Translate

"TPQ RUMAHAN" DALAM TRADISI MASYARAAT LOMBOK

          Dalam tulisan ini, saya akan mencoba memaparkan salah satu bentuk keunikan dari pembelajaran-pembelajaran yang dibuat oleh masyarakat itu sendiri (pendidikan non formal). Dalam peradaban masyrakat Indonesia, belum cukup populer saya kira dengan peranan aktif masyarakat mendidik manusia-manusia yang masih dalam katagori anak-anak.
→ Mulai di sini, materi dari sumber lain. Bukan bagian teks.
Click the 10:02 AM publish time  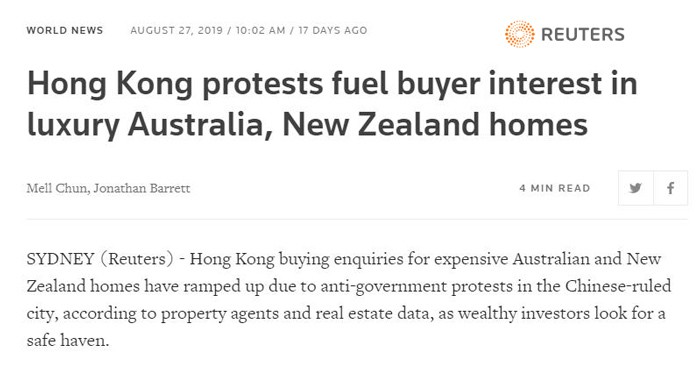260,30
Khusunya sebuah keluarga, masyarakat kita kebanyakan menyerahkan sepenuhnya proses pendidikan anak mereka kepada satu lembaga tertentu, entah itu sekolah, lembaga bimbingan belajar tertentu sampai lembaga-lembaga nonformal seperti tempat pengajian Al Qur’an.
         TPQ atau juga bisa disebut TPA merupakan singkatan dari Taman Pendidikan Al Qur’an merupakan lembaga atau kelompok masyarakat yang menyelenggarakan pendidikan non formal jenis keagamaan islam yang bertujuan untuk memberikan pengajaran membaca al Qur’an sejak usia dini, serta memahami dasar-dasar dinul islam pada anak usia taman kanak-kanak, sekolah dasar. Nah disini penulis menggunakan istilah TPQ Rumahan karena pelaku dari pelaku TPQ sendiri ialah masyarakat itu sendiri dengan mengambil tempat di rumah-rumah mereka. Berbeda dengan TPQ kebanyakan yang mengambil tempat di Masjid, Aula Mushalla atau lainnya. TPQ Rumahan banyak dilakukan khususnya di daerah Lombok.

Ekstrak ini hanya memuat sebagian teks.